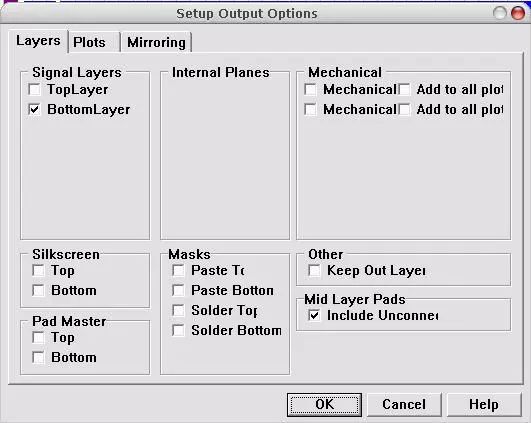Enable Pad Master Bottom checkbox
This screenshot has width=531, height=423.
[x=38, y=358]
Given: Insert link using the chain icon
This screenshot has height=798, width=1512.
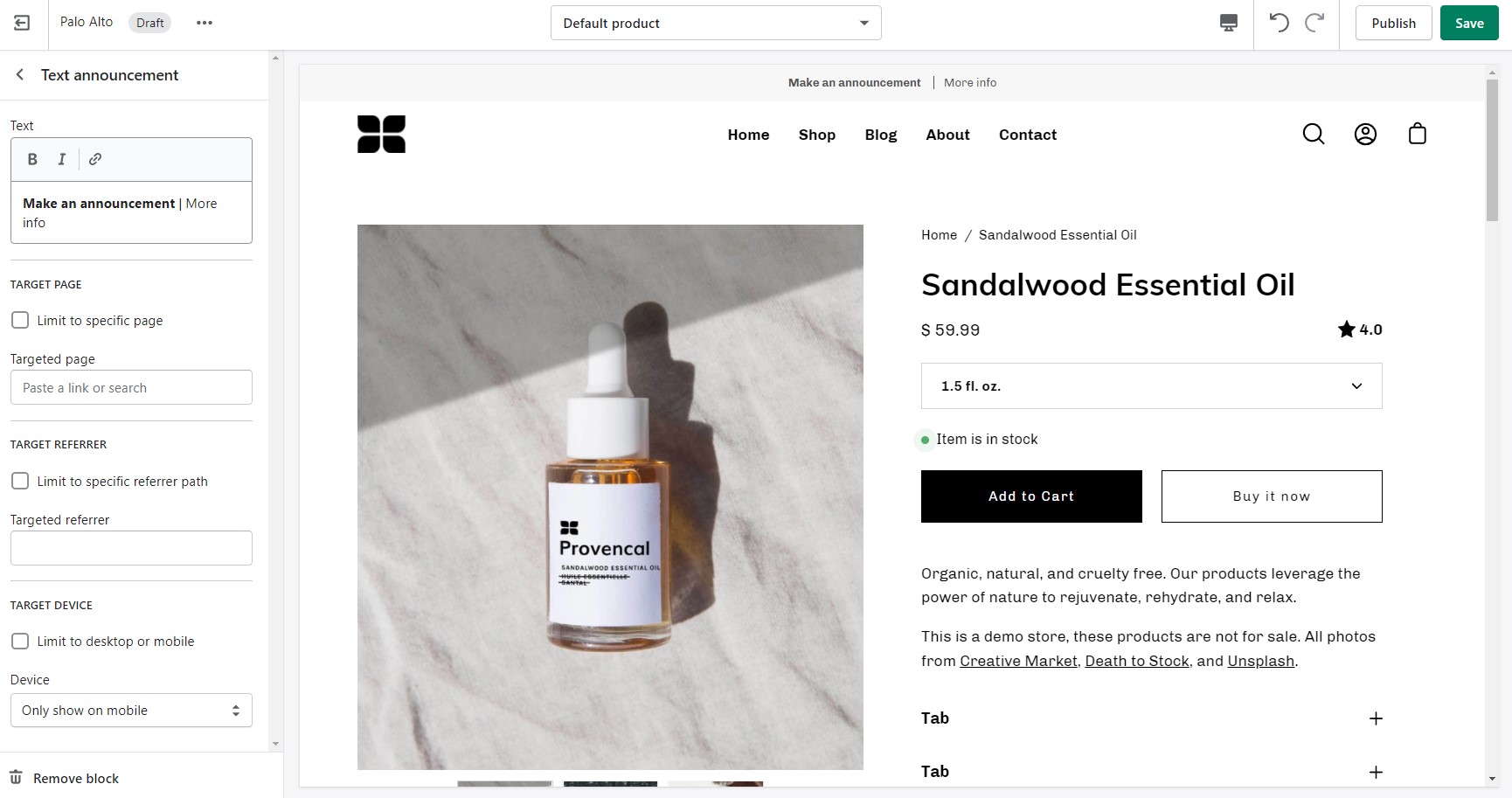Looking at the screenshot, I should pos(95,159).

==

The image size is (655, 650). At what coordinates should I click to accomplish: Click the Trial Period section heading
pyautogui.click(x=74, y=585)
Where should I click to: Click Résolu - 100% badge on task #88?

* * *

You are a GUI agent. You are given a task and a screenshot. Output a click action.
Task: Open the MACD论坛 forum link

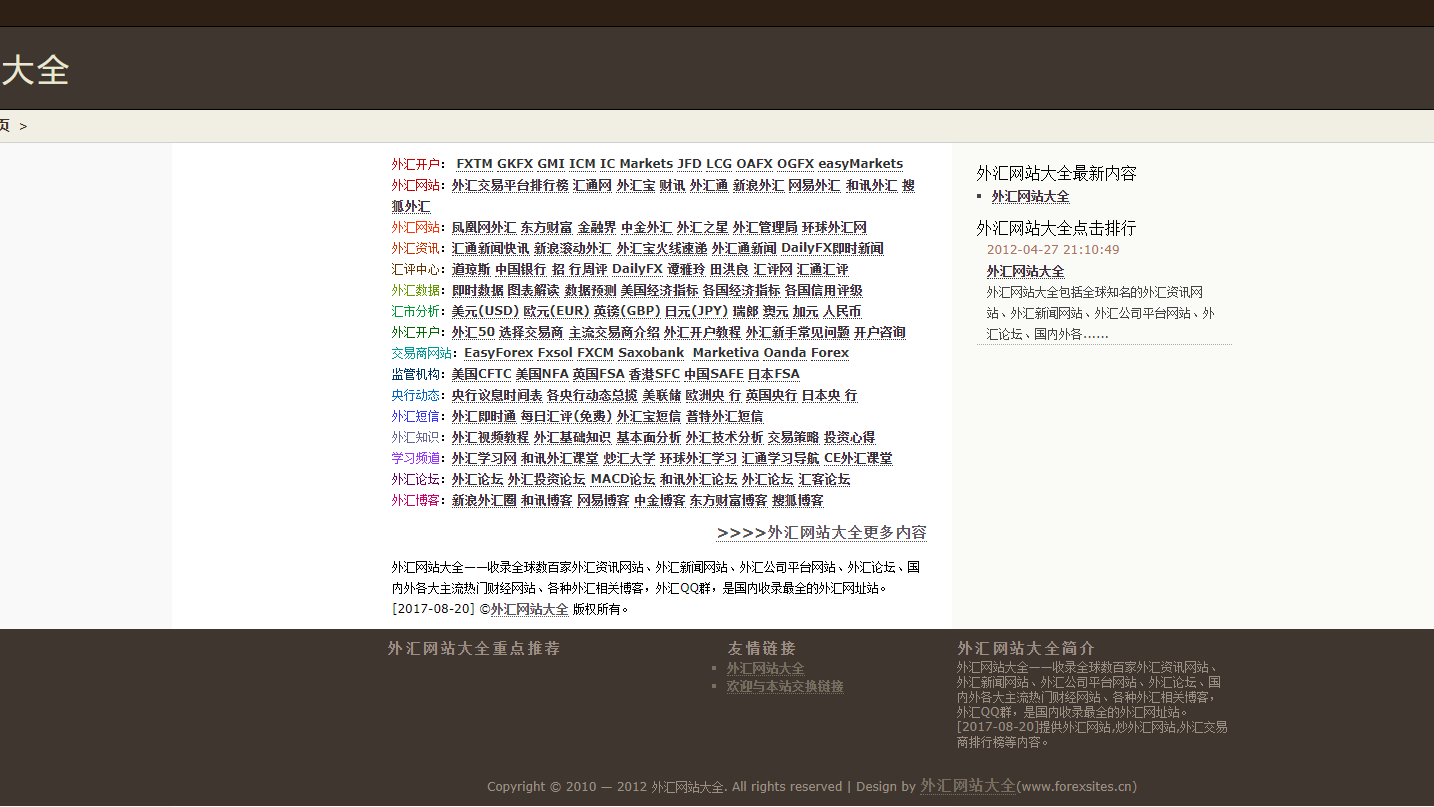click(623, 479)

§ Exercise aim
Print, without alteration, only the lines above between the one holding "The image size" and the one holding "Where should I", inclusive.

§ Output below
The image size is (655, 650). At what coordinates should I click to accomplish: Click the Trial Period section heading
pyautogui.click(x=74, y=585)
Where should I click to: Click Résolu - 100% badge on task #88?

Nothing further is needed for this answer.